- Born: November 15, 1928 Cape Town, South Africa
- Died: April 29, 2021 (aged 92) St. Louis, Missouri, United States
- Education: University of Cape Town (MSc) University of Bristol (PhD)
- Known for: Cosmic rays and related infrared and gamma ray astronomy
- Spouse: Jessica Friedlander
- Children: 2
- Scientific career
- Fields: Astronomy
- Workplaces: McDonnell Center for the Space Sciences; Washington University in St. Louis;

= Michael W. Friedlander =

American physicist and skeptic (1928–2021)

Michael Wulf Friedlander (November 15, 1928 – April 29, 2021) was a South African-born American physicist and skeptic. Friedlander was professor emeritus of physics at Washington University in St. Louis. His research involved the study of cosmic rays and gamma ray astronomy. He is the author of the book At The Fringes Of Science (1998), a scholarly study of fringe science. The book is notable for its criticism of the ideas of Immanuel Velikovsky.

== Education and career ==
Friedlander was born in Cape Town, South Africa in 1928. He attained his BSc in Physics and Applied mathematics at the University of Cape Town in 1948, followed by a MSc (Physics, First Class) in 1950. He served as a junior lecturer in physics at the University of Cape Town from 1951 to 1952.

He went to London to pursue a PhD at the University of Bristol where he was appointed as a research associate from 1954 to 1956. While at the University of Bristol he jointly published with M. G. K. Menon the discovery of beta decay of the kaon and the first precision measurement of the mass of the lambda-zero hyperon. In 1955 he completed his PhD (Physics) at the University of Bristol.

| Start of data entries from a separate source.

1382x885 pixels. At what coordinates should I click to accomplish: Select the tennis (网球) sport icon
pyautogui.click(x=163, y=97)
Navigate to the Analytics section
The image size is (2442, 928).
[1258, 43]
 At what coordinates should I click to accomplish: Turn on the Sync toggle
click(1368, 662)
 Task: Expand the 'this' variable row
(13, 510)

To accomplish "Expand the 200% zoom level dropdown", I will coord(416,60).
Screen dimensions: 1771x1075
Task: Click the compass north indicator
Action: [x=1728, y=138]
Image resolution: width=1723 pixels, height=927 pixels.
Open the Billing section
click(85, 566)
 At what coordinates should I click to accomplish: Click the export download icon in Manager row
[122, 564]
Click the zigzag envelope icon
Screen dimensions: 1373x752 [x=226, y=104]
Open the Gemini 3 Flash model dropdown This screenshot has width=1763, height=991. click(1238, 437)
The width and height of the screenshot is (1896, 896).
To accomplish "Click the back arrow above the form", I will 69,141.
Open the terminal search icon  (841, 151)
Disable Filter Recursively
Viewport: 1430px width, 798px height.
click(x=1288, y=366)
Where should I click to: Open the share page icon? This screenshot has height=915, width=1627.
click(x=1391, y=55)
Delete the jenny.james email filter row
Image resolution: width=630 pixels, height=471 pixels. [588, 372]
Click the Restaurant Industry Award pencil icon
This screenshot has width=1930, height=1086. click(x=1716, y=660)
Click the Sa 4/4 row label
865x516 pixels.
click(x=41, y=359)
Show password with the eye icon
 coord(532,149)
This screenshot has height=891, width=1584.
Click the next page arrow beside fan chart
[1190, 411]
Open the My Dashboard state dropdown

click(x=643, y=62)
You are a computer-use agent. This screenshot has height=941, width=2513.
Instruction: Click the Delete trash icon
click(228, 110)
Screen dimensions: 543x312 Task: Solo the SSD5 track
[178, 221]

He joined the physics department of Washington University in August 1956 and was appointed Assistant Professor and later associate professor of physics. His aim was to replicate the Cosmic Ray Laboratory in which he had worked in Bristol. He investigated the elemental composition of light cosmic rays through studies of nuclear-emulsions obtained from high-altitude balloons.

In 1967 he was appointed Professor of Physics at Washington University. During the late 1960s, in collaboration with colleagues Joseph Klarmann and Robert M. Walker he studied the very rare ultra-heavy cosmic rays with atomic number greater than 26. He also investigated the effects of cosmic ray particles in dust and gas surrounding the stellar system Eta Carinae.

His interest in public understanding of science led him to establish the Saturday Science series of lectures aimed at the general public in 1994. He coordinated talks by colleagues and himself on a wide array of physics and other science topics. He continued to organize these lectures until he had to withdraw in 2015 due to failing health.

Friedlander was a member of the Greater St. Louis Citizens' Committee for Nuclear Information that initiated the Baby Tooth Survey. In this survey the baby teeth of school children, donated by the parents, were analysed to determine if children living near US bomb-test sites in the 1950s had been exposed to more radioactive strontium-90 than was usual.

Friedlander also served as interim chairman for the department of music at Washington University from 1984 to 1986.

=== Criticism of pseudoscience ===
Besides authoring the book At The Fringes Of Science, Friedlander also gave critical lectures opposing pseudoscience and, in particular, the pseudohistorical and pseudoscientific theories of Immanuel Velikovsky, such as Velikovsky's theory that the Earth had suffered catastrophic close contacts with Venus and Mars in ancient history, which Velikovsky published in Worlds in Collision. One such lecture was in November 1972 at the Philosophy of Science Association at a session entitled "Velikovsky and the Politics of Science". On this occasion, Immanuel Velikovsky and two of his supporters Lynn Rose and Antionette M. Patterson were present and also gave presentations.

== Recognition ==
Friedlander was a Guggenheim Fellow and visiting professor at Imperial College, London from 1962 to 1963. In 1975 he received the Alumni award for Teaching from Washington University. In 1993 he was awarded the Kemper Award for Innovative Teaching at Washington University.

In October 1999 Washington University created the Michael Friedlander Scholarship for undergraduate students.

His son David Friedlander created a memorial website for his father. The site covers not only Friedlander's cosmic rays research, but also a glimpse of his many other interests, both within the physics department and across the larger university community. The web is also a tribute to the breadth and depth and sheer number of years of commitment he demonstrated throughout his career. It also includes glimpses into his family life and hobbies.

==Selected publications==
- "Astronomy, from Stonehenge to quasars" (1985)
- "Cosmic rays" (1989)
- "At The Fringes Of Science" (2018)
- "Thin cosmic rain: particles from outer space" (2002)

At The Fringes of Science was critically reviewed by Brian Martin in 1995. The review is full of praise for the book and includes phrases such as "This is the sort of book that many scientists might write if they investigated the issues and learned to communicate effectively to nonscientists." The review is critical of Friedlander's "dismissal of constructivism" in favour of "conventional positivist views about science."